**Required work**
Convert every line of the listing below into a JSON list of strings, one string per line, with blank lines skipped and the pictures left out.

BEGIN Entries

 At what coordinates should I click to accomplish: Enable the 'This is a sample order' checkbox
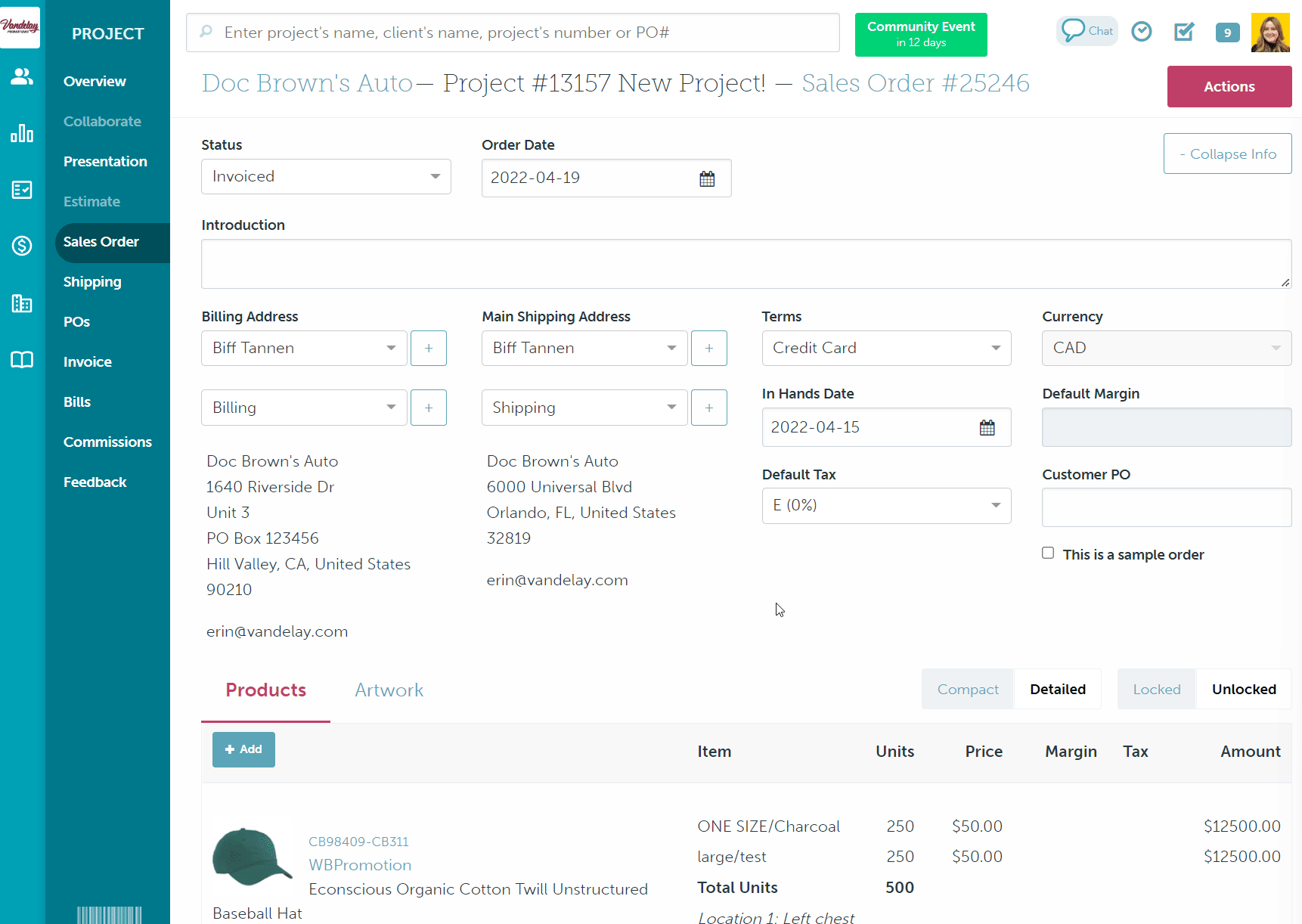coord(1048,553)
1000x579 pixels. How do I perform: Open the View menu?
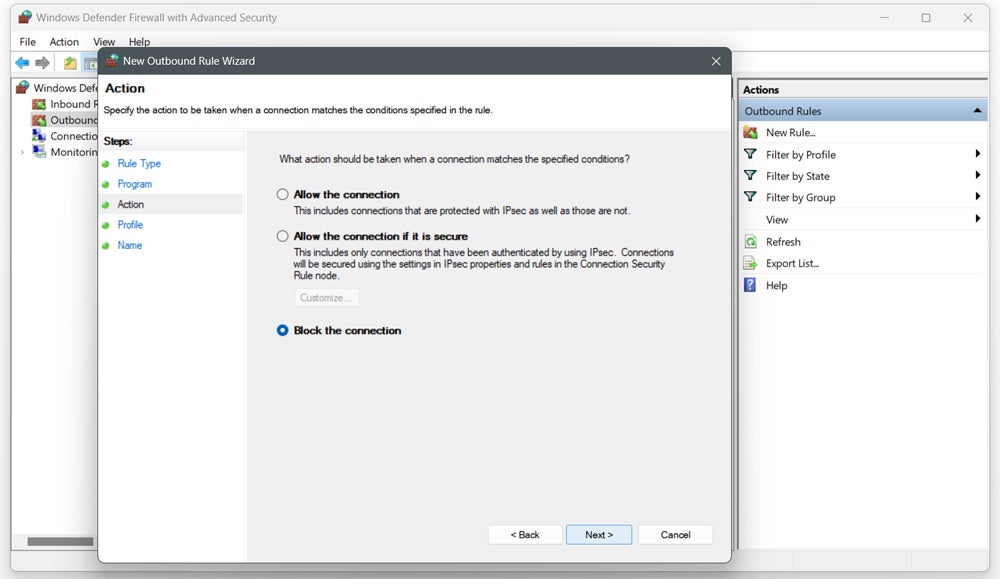coord(103,41)
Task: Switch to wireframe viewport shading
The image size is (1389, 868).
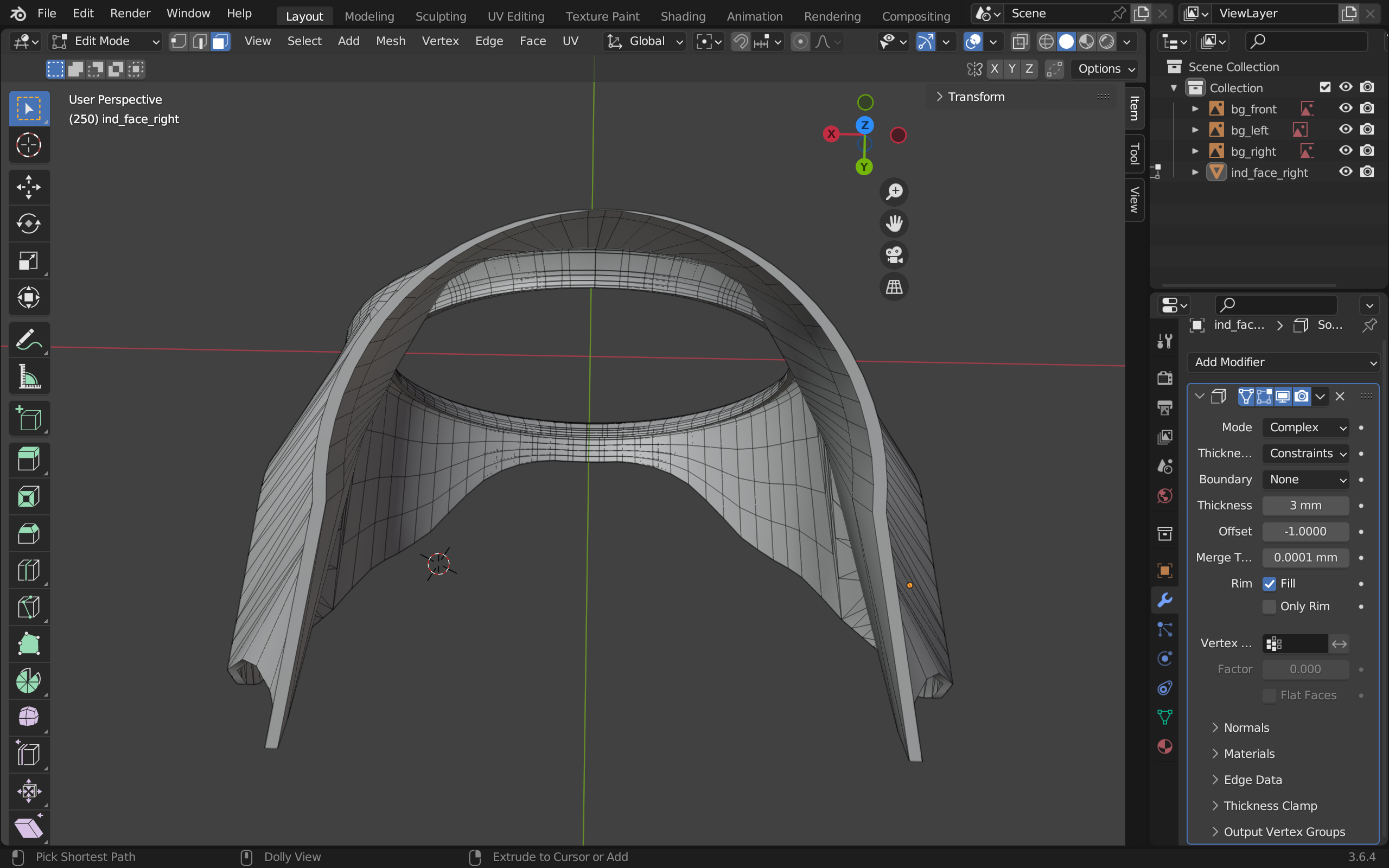Action: click(1046, 41)
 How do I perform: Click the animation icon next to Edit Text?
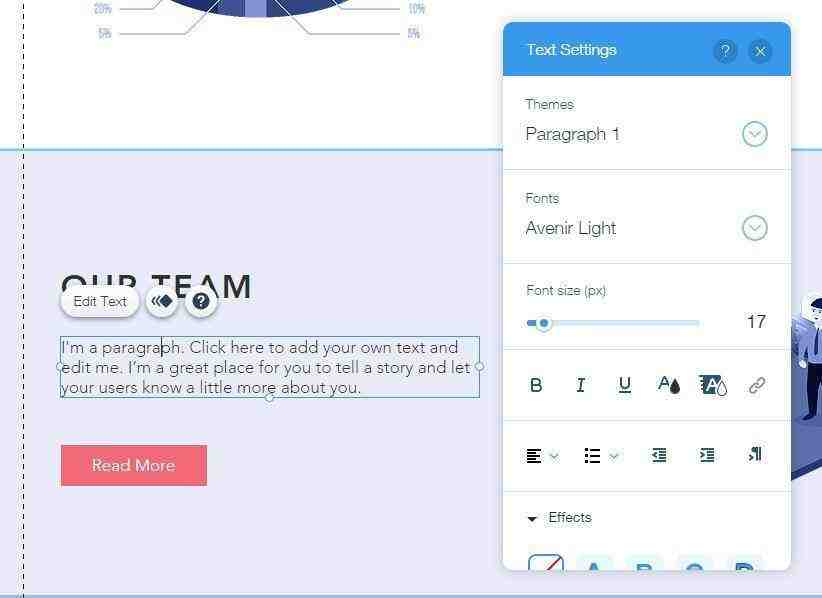[x=161, y=301]
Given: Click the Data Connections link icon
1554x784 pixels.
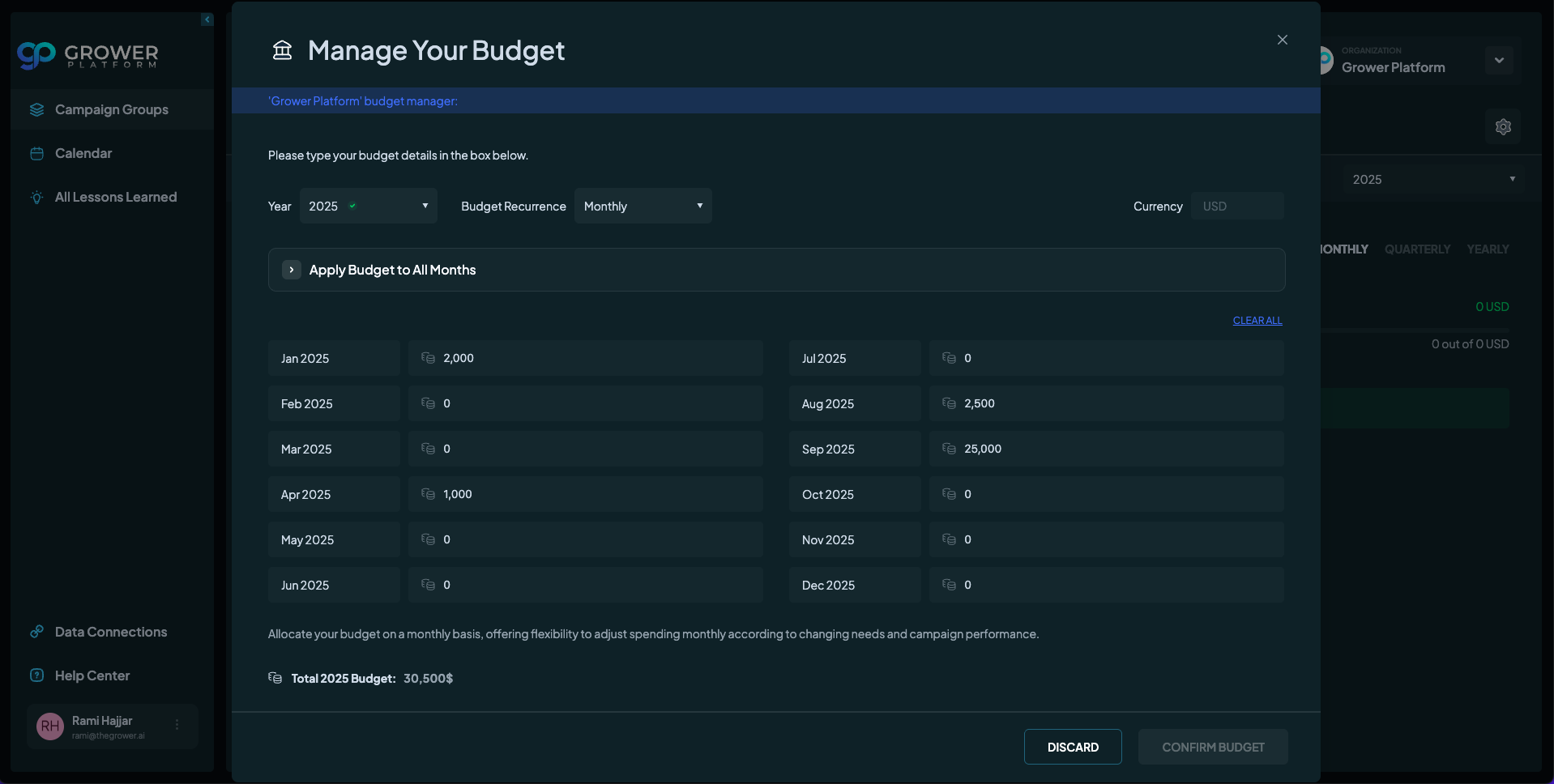Looking at the screenshot, I should point(36,632).
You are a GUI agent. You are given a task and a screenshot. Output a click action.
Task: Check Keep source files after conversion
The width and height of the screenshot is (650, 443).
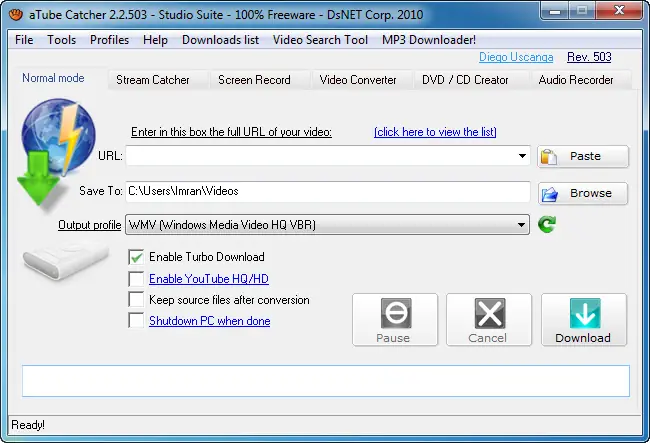(x=136, y=300)
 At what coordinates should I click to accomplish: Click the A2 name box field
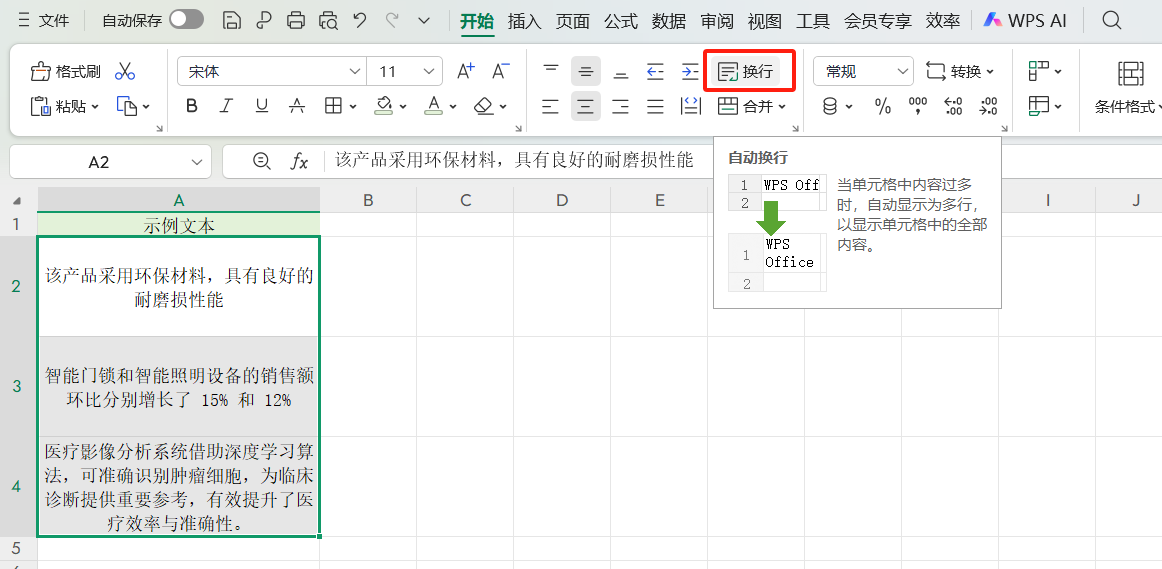(x=99, y=161)
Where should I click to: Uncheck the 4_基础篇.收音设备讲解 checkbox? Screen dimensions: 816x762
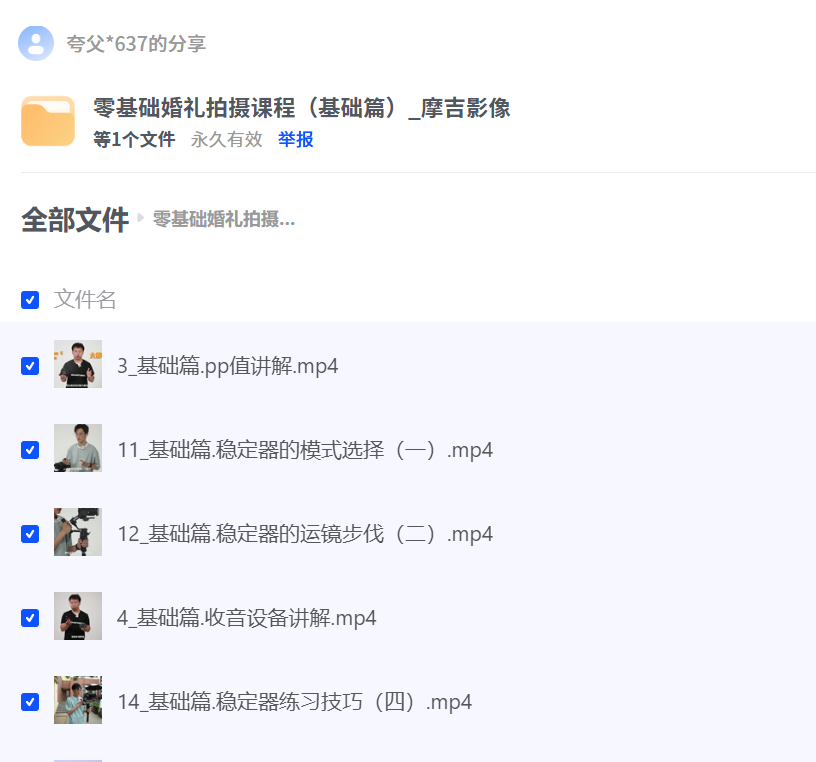[x=30, y=616]
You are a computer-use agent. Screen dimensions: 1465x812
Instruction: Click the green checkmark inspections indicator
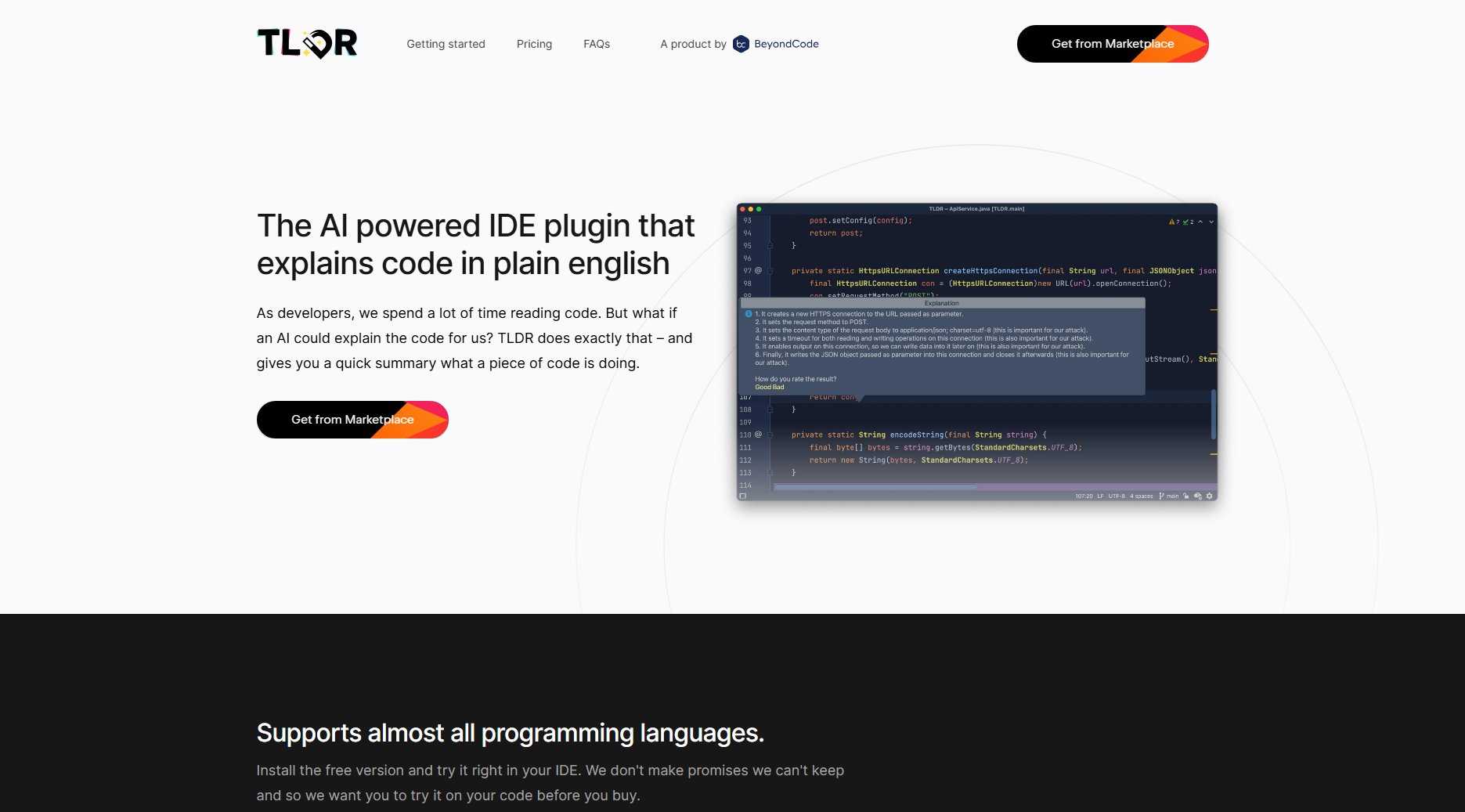point(1185,222)
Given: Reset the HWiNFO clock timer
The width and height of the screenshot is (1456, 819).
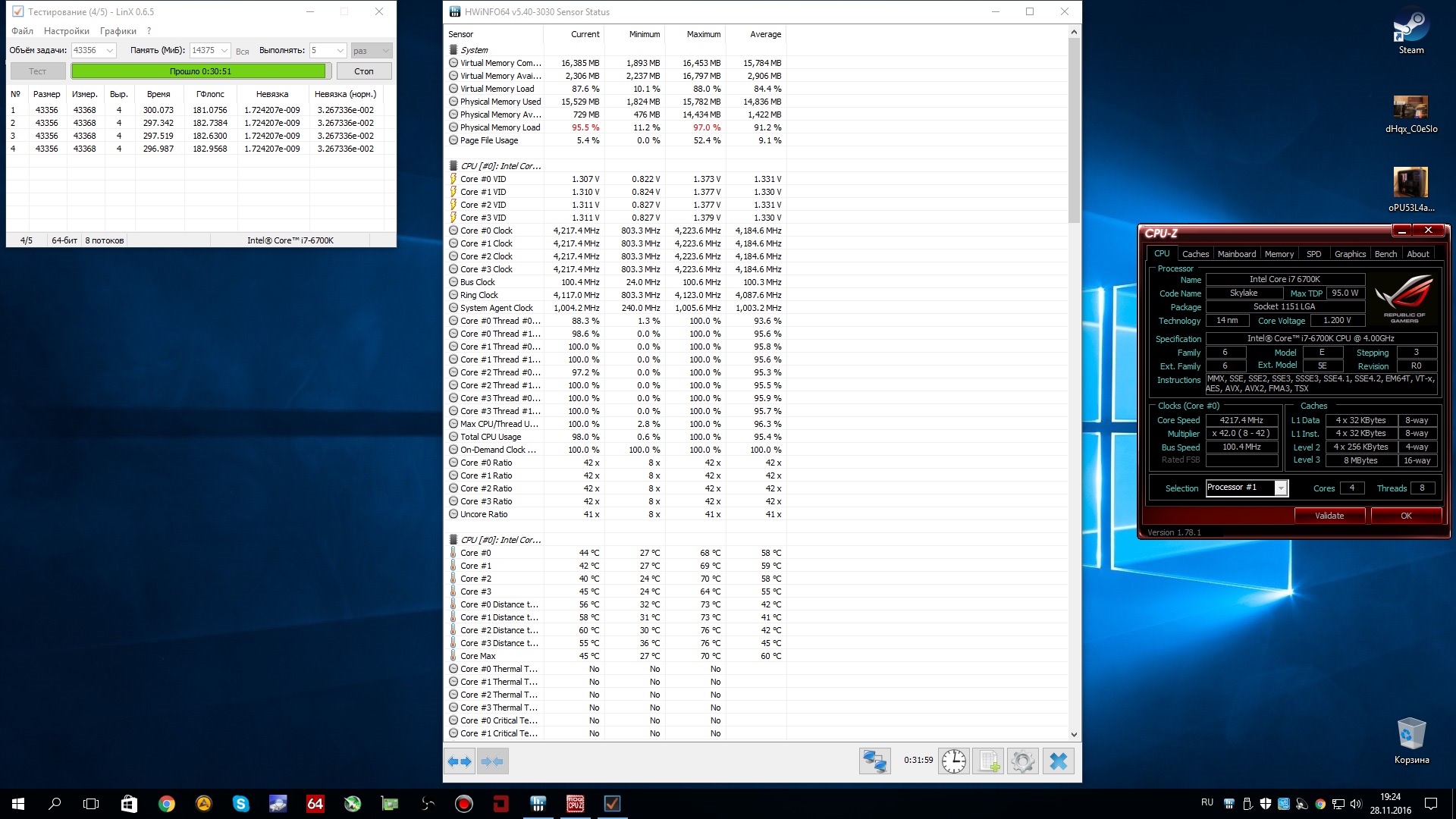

END Entries

**Problem solution**
[
  " At what coordinates should I click to accomplish: Enable the 'This is a sample order' checkbox",
  "coord(1048,553)",
  "1000x579 pixels. How do I perform: Open the View menu?",
  "coord(103,41)",
  "Task: Switch to wireframe viewport shading",
  "The image size is (1389, 868).",
  "Action: click(1046, 41)",
  " How do I perform: Click the animation icon next to Edit Text?",
  "[x=161, y=301]",
  "Given: Click the Data Connections link icon",
  "1554x784 pixels.",
  "Looking at the screenshot, I should point(36,632).",
  "You are a GUI agent. You are given a task and a screenshot. Output a click action.",
  "Task: Check Keep source files after conversion",
  "The width and height of the screenshot is (650, 443).",
  "(x=136, y=300)",
  " At what coordinates should I click to accomplish: Click the A2 name box field",
  "(x=99, y=161)",
  "Where should I click to: Uncheck the 4_基础篇.收音设备讲解 checkbox? Screen dimensions: 816x762",
  "[x=30, y=616]",
  "You are a computer-use agent. Screen dimensions: 1465x812",
  "Instruction: Click the green checkmark inspections indicator",
  "point(1185,222)",
  "Given: Reset the HWiNFO clock timer",
  "The width and height of the screenshot is (1456, 819)."
]